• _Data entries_
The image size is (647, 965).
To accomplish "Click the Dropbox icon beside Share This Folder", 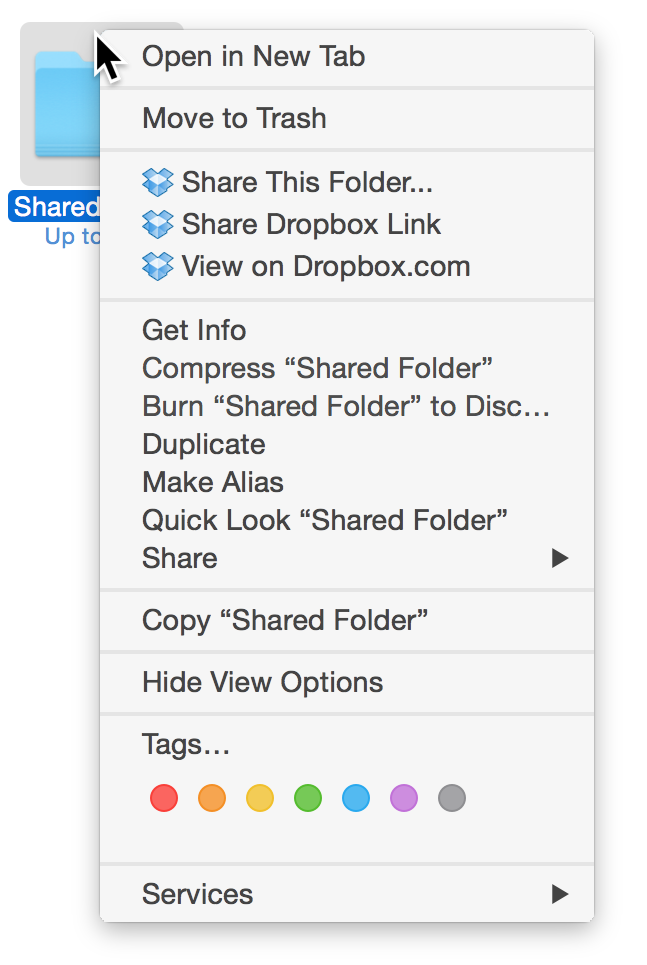I will coord(158,182).
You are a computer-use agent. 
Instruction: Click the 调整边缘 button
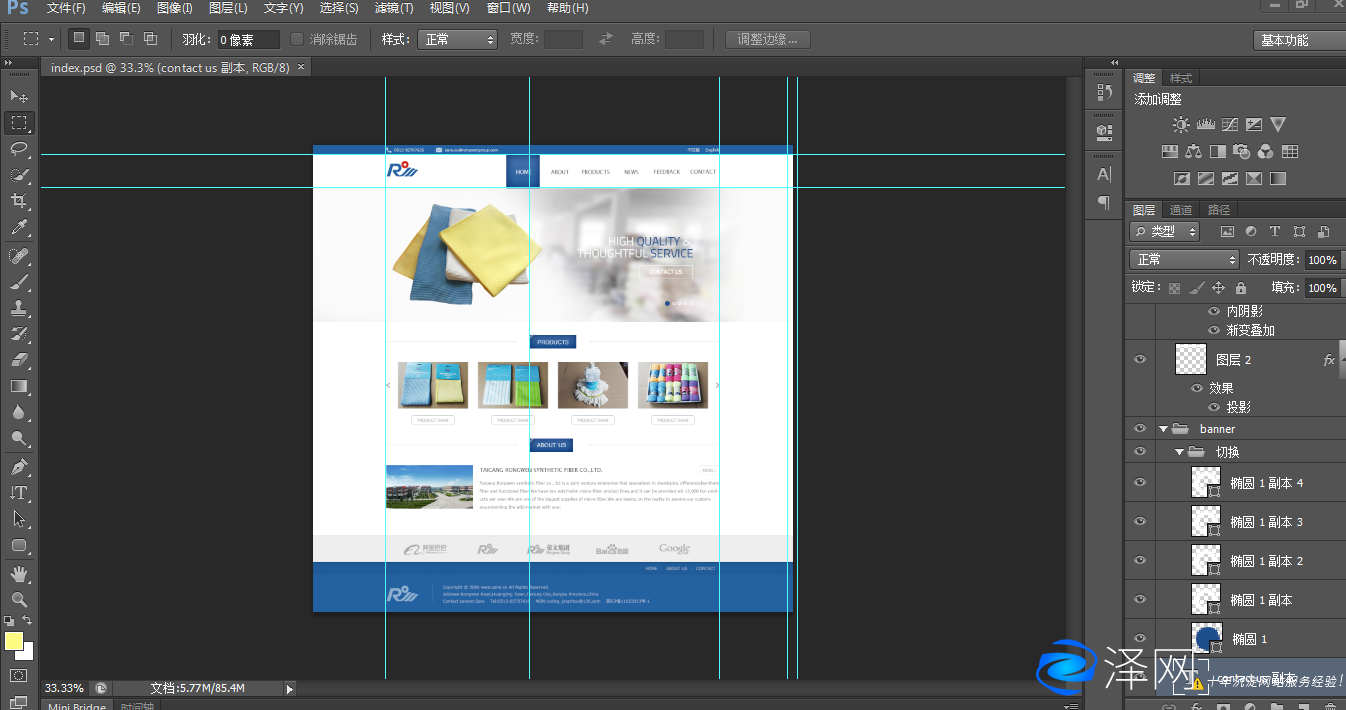[766, 39]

• _What this task involves_
In the data above, find the line containing "You are a computer-use agent.", then output it and every later line exactly, without the pictures.

• _Solution_
You are a computer-use agent. 
Instruction: Click the 调整边缘 button
[766, 39]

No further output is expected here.